Checkpointing the journal ensures all transactions and their associated buffers
are submitted to the disk. In-progress transactions are waited upon and included
in the checkpoint. Checkpointing is used internally during critical updates to
the filesystem including journal recovery, filesystem resizing, and freeing of
the journal_t structure.

A journal checkpoint can be triggered from userspace via the ioctl
EXT4_IOC_CHECKPOINT. This ioctl takes a single, u64 argument for flags.

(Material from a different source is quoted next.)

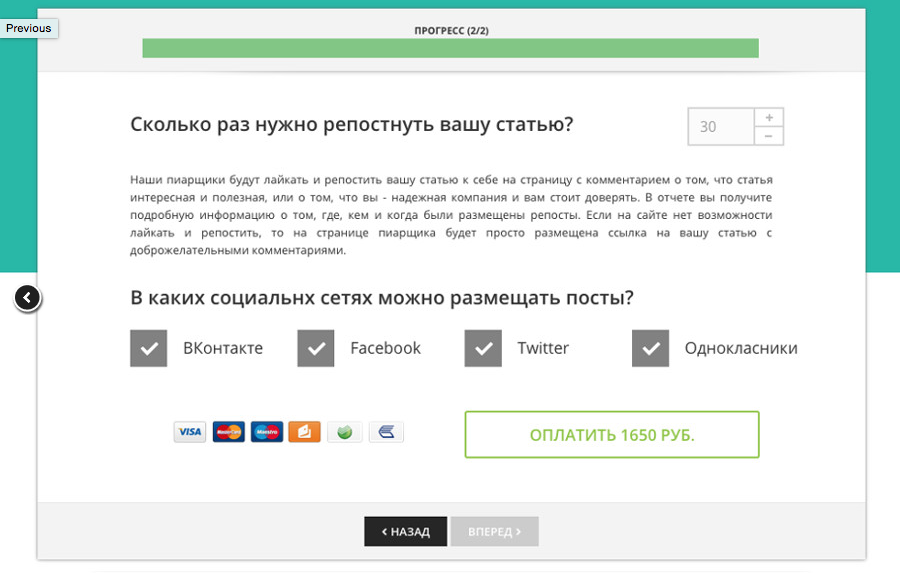Increase repost count with plus stepper
900x573 pixels.
tap(768, 117)
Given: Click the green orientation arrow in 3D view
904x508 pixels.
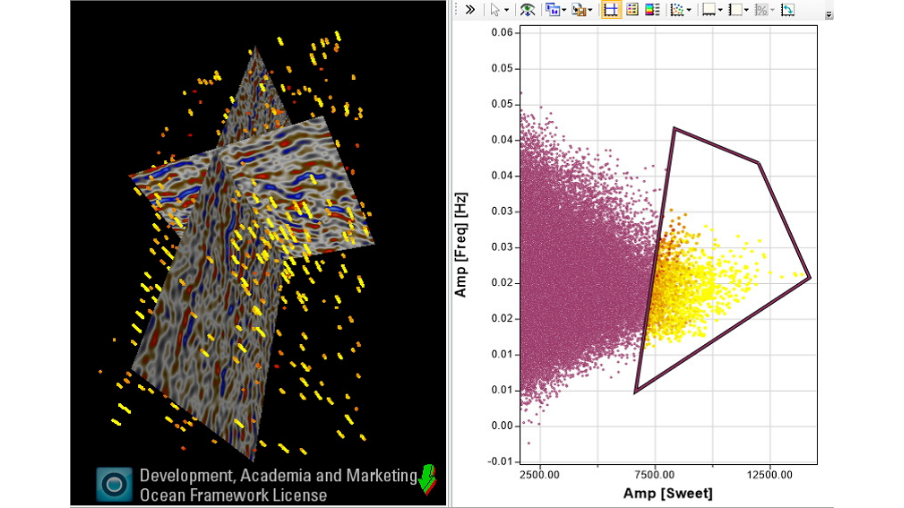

Currently, three flags are supported. First, EXT4_IOC_CHECKPOINT_FLAG_DRY_RUN
can be used to verify input to the ioctl. It returns error if there is any
invalid input, otherwise it returns success without performing
any checkpointing. This can be used to check whether the ioctl exists on a
system and to verify there are no issues with arguments or flags. The
other two flags are EXT4_IOC_CHECKPOINT_FLAG_DISCARD and
EXT4_IOC_CHECKPOINT_FLAG_ZEROOUT. These flags cause the journal blocks to be
discarded or zero-filled, respectively, after the journal checkpoint is
complete. EXT4_IOC_CHECKPOINT_FLAG_DISCARD and EXT4_IOC_CHECKPOINT_FLAG_ZEROOUT
cannot both be set. The ioctl may be useful when snapshotting a system or for
complying with content deletion SLOs.